Apart from Yung Wing’s Chinese Educational Mission and John Dewey, the individuals and projects featured in Chinese and Americans have previously received little scholarly attention. Echoing Prasenjit Duara’s interventions in Rescuing History from the Nation: Questioning Narratives of Modern China (University of Chicago Press, 1997), they seem not to have contributed to the dominant turns taken in China’s unruly recent history. Xu argues that the many abrupt starts and stops in China’s long quest for self-strengthening via Westernization have obscured but not necessarily rendered inconsequential those efforts that produced few short-term outcomes. He suggests persuasively that the fraught image of Western domination, poor communications, and Chinese corruption and incompetence that has tended to characterize this era should be leavened with consideration of these carefully developed and mutually constituted efforts toward integrating China into the circle of modern nations. A striking example is the scrupulous attention brought by both Ge Kunhua and his advocate Francis Knight to the selection of textbooks and adapting of pedagogical approaches for Ge’s pioneering efforts to teach Chinese to Americans in the United States.
Chinese and Americans is perhaps most expressive in conveying the dedication, talents, and creative adaptability of Qing dynasty and Republican Chinese leaders such as Zeng Guofan, Li Hongzhang, Prince Gong, Sun Jiagu, Wu Tingfang, Tang Shaoyi, Cai Tinggan, and Hu Shi in seeking purchase in a world dominated by militaristic powers who operated by vastly different rules. They proactively sought support and advice from Americans and other foreigners whom they had identified as well-qualified and sympathetic to China, and hired not a few, including Anson Burlingame, who negotiated on China’s behalf the first equal treaty since the First Opium War. This unprecedented gain in status for China reflected Burlingame’s conviction, unfortunately then shared by too few other Americans, that China must be allowed and encouraged to develop into a sovereign, independent nation. The Qing funded the Chinese Educational Mission, as described most authoritatively by Edward Rhoads in Stepping Forth into the World: The Chinese Educational Mission to the United States, 1872–81 (University of Hong Kong Press, 2011), under the access to public military schools secured in this agreement. Within a scant dozen years, however, the White House and US Congress moved to renegotiate the treaty terms so that the United States could restrict the immigration of Chinese, reflecting a majority view that a strong America should press its advantages over a weak China.
Even the efforts of liberals such as Goodnow and Dewey to facilitate China’s modernization were motivated in part by the goal of spreading American influence. This self-interest and overconfidence has on frequent occasions blinded Americans in their dealings with Chinese by limiting capacities to discern and comprehend how the intense forces of nationalism and self-determination moved China away from US influence and toward communism.

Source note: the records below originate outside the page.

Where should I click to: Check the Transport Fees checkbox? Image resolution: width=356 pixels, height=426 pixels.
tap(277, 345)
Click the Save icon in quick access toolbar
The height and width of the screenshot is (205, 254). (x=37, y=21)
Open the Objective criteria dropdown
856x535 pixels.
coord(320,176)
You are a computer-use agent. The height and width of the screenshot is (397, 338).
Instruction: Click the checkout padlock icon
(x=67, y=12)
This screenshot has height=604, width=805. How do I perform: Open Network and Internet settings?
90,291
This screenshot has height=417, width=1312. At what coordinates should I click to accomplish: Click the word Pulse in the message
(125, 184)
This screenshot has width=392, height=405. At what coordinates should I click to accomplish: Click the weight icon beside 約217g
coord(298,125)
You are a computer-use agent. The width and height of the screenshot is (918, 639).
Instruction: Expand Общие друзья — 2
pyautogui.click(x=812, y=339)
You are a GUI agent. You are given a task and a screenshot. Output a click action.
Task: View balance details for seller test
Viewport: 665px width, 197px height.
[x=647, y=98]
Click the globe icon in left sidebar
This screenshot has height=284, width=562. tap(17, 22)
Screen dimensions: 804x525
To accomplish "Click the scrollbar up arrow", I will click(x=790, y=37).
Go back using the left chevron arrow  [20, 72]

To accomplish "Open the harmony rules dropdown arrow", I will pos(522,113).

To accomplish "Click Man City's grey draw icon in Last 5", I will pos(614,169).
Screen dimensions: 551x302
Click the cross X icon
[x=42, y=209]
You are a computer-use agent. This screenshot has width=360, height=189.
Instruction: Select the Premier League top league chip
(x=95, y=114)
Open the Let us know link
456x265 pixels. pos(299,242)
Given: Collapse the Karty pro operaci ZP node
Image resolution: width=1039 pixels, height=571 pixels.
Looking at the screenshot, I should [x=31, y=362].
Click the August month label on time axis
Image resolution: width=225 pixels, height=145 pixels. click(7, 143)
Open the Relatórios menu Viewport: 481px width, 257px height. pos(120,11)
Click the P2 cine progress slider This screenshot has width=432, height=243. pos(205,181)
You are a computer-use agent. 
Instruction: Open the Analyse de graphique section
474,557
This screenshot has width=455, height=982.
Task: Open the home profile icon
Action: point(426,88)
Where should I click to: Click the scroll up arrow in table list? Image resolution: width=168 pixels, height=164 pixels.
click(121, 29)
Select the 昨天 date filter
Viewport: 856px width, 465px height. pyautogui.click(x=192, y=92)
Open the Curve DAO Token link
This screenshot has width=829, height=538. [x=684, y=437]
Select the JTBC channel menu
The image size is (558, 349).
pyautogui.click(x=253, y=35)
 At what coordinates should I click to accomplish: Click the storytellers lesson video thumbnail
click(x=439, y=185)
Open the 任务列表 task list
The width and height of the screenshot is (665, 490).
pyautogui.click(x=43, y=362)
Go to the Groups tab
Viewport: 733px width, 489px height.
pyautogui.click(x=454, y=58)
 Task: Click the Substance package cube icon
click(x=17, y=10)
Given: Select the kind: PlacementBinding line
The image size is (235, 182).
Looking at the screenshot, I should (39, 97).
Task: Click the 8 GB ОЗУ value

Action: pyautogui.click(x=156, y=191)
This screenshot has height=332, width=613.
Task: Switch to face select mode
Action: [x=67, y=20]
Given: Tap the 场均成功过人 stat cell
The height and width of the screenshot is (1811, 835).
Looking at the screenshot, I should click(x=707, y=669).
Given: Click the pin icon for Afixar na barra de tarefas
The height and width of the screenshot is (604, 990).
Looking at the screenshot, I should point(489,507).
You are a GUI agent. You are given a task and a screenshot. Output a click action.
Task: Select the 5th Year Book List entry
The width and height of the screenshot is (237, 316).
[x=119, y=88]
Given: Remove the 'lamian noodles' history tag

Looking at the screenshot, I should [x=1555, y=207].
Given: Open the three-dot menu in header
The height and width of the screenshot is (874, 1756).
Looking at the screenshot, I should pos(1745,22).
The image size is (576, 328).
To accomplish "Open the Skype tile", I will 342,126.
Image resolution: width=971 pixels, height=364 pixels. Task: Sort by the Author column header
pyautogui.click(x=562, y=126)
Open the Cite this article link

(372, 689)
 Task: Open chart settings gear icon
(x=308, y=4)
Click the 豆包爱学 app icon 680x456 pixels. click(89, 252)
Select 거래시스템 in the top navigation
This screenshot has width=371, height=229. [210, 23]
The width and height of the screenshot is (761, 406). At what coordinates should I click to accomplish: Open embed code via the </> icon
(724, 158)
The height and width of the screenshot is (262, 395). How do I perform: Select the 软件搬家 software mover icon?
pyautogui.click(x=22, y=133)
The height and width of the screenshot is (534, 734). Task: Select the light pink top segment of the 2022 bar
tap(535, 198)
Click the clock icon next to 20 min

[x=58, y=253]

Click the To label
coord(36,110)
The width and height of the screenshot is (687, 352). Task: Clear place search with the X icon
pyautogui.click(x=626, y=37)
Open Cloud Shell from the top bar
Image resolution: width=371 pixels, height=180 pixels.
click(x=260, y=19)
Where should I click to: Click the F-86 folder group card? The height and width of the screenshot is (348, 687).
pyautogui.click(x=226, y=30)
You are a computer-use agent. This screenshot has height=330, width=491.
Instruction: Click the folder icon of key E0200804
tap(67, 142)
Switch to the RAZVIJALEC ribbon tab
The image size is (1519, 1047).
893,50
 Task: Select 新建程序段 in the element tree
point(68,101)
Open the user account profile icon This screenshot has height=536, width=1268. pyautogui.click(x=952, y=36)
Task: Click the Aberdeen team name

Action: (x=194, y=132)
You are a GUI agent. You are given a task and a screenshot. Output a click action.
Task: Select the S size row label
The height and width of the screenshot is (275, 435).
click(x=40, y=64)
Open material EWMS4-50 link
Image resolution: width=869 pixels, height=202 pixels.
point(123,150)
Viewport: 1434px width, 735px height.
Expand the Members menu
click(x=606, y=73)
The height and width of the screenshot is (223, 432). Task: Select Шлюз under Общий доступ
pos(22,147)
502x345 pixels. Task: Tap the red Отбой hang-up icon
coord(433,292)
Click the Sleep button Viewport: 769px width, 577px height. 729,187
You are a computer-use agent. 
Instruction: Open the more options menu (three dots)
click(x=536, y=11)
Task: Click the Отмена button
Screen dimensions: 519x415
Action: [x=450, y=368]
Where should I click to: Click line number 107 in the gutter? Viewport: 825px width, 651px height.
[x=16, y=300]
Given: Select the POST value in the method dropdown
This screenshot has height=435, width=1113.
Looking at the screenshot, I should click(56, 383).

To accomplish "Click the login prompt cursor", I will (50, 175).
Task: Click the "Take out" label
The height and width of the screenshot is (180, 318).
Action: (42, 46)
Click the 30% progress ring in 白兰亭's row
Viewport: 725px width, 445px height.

Xu argues that “despite giving a general impression of isolation and stagnation, Chinese civilization was not bankrupt, nor was ‘China’ or ‘Chinese culture’ at a dead end; it only needed to work out a way forward in a very different world system.” As Goodnow concluded, this required a dominant, centralized authority and not necessarily a republican form of government poorly directed by a mass of population as yet unprepared to meaningfully cast votes. China had to wait until “a nationalist revolution . . . concentrated the power by which a Chinese nation could develop internally and protect itself internationally” (260–261). Communist successes justify Xu’s final substantive chapter surveying sports as a site of mutual endeavour and subsumed nationalist competition, but also as a vehicle to strengthen international alliances. The “ping pong” diplomacy of 1972 warmed the chill of the Cold War, followed by unified action in Olympic boycotts targeting the Soviet Union during the 1980s which affirmed China’s common cause with America. Forty years of economic integration logically culminated in Beijing’s triumphant hosting of the Games in 2008 with a dazzling display of cutting-edge technology and wealth that emphatically proclaimed China’s return as a major world power.
Although selective in its narration of the past 150 years of entwined history, Chinese and Americans recalls key conjunctures of amity and cooperation during times of even the greatest misunderstanding and conflict, endowing hope in personal friendships when political negotiations fail to find a way to move forward.